Le seigneur infant serait porté à baptême vers les neuf ou dix heures; les
habitants de Valladolid, pour montrer leur joie grande, mèneraient noces
& festins toute la nuit, à leurs frais, & sèmeraient sur la
grand'place leur argent pour les pauvres.
Il y aurait à cinq carrefours une grande fontaine d'où jaillirait par flots,
jusques à l'aube, du gros vin payé par la ville. A cinq autres carrefours
seraient rangés, sur des édifices de bois, saucissons, cervelas, boutargues,
andouilles, langues de boeuf & autres viandes, aussi à la charge de la
ville.
Ceux de Valladolid élèveraient en grand nombre, à leurs dépens, sur le passage du
cortége, des arcs de triomphe représentant la Paix, la Félicité, l'Abondance, la
Fortune propice & emblématiquement tous & quelconques dons du
ciel dont ils furent comblés sous le règne de Sa Sainte Majesté.

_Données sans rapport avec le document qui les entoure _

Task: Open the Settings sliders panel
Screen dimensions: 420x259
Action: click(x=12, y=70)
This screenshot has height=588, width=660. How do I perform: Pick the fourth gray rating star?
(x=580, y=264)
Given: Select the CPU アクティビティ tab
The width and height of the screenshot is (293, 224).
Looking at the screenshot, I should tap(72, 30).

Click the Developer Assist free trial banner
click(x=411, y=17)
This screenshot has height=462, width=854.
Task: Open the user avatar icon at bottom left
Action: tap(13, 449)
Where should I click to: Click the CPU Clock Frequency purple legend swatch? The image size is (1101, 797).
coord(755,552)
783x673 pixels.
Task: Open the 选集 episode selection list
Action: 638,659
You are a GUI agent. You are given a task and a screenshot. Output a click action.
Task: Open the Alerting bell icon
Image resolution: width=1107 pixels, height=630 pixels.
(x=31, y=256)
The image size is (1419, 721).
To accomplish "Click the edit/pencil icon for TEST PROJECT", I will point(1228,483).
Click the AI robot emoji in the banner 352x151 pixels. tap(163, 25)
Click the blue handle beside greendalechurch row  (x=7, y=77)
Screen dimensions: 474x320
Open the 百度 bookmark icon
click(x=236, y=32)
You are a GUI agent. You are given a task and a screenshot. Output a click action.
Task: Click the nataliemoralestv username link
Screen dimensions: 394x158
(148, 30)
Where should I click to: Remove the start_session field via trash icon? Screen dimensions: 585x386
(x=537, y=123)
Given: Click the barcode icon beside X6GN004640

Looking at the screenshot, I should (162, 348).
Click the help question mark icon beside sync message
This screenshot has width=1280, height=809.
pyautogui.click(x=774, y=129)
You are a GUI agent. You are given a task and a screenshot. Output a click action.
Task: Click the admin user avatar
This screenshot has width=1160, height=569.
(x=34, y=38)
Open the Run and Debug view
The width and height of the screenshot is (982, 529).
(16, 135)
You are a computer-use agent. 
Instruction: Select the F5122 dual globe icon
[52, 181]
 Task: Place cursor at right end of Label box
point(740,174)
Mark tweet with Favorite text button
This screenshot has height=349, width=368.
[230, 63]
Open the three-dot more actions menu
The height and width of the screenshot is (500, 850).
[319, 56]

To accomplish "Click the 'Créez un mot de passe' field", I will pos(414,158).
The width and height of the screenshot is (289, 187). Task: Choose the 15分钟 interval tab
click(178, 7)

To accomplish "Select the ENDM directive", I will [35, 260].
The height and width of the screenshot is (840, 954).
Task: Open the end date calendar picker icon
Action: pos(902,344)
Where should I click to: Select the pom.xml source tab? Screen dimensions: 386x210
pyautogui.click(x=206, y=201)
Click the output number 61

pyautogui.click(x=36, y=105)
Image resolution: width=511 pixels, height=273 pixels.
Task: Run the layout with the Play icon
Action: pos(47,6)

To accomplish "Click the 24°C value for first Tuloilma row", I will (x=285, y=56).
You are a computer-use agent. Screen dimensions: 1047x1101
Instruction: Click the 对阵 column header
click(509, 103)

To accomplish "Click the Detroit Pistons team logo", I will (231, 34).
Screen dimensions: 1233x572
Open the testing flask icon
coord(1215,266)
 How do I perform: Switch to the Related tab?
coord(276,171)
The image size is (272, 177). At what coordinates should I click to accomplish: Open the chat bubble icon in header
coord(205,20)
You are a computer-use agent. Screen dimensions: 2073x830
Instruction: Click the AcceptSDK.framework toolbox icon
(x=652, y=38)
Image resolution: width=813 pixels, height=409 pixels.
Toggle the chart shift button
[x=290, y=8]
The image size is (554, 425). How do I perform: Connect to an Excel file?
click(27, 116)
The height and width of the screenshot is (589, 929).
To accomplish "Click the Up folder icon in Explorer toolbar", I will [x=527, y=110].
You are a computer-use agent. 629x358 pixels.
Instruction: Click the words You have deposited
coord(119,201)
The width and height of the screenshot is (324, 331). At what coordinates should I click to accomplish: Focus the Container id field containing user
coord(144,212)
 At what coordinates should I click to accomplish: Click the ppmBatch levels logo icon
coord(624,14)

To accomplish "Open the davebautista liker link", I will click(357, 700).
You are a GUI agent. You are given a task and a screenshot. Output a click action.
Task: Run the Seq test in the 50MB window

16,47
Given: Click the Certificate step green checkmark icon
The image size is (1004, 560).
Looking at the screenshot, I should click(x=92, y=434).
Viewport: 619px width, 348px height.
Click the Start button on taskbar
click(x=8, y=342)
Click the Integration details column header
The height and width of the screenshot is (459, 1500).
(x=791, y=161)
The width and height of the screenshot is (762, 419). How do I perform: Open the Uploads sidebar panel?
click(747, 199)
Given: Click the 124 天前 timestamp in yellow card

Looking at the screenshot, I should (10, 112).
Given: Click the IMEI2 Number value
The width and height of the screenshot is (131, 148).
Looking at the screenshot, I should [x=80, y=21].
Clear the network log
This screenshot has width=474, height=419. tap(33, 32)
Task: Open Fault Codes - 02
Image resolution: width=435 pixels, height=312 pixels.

Finalement, outre ces arcs pacifiques, il en serait placé quelques autres où l'on
verrait peints en vives couleurs des attributs moins bénins, tels que aigles,
lions, lances, hallebardes, épieus à la langue flamboyante, hacquebutes à croc,
canons, fauconneaux, courtauds à la grosse gueule, & autres engins
montrant imagièrement la force & puissance guerrières de Sa Sainte
Majesté.
Quant aux lumières à éclairer l'église, il serait permis à la gilde des ciriers de fabriquer gratis plus de vingt mille cierges, dont
les bouts non consumés reviendraient au chapitre.
Pour ce qui était des autres dépenses, l'empereur les ferait volontiers, montrant
ainsi son bon vouloir de ne pas trop charger ses peuples.
Comme la commune allait exécuter ces ordres, arrivèrent de Rome nouvelles
lamentables. D'Orange, d'Alençon & Frundsberg, capitaines de l'empereur,
étaient entrés en la sainte ville, y avaient saccagé & pillé les
églises, chapelles & maisons, n'épargnant personne, prêtres, nonnains,
femmes ni enfants. Le saint-père avait été fait prisonnier. Depuis une semaine,
le pillage n'avait point cessé, & reiters &
landsknechts vaguaient par Rome, saoûlés de nourriture,
ivres de buvevie, brandissant leurs armes, cherchant les cardinaux, &
disant qu'ils tailleraient assez dans leur cuir pour les empêcher de devenir
jamais papes. D'autres, ayant déjà exécuté cette menace, se promenaient
fièrement dans la ville, portant sur leur poitrine des chapelets de vingt-huit
grains ou davantage, gros comme des noix, & tout sanglants. Certaines
rues étaient de rouges ruisseaux où gisaient dépouillés les cadavres des morts.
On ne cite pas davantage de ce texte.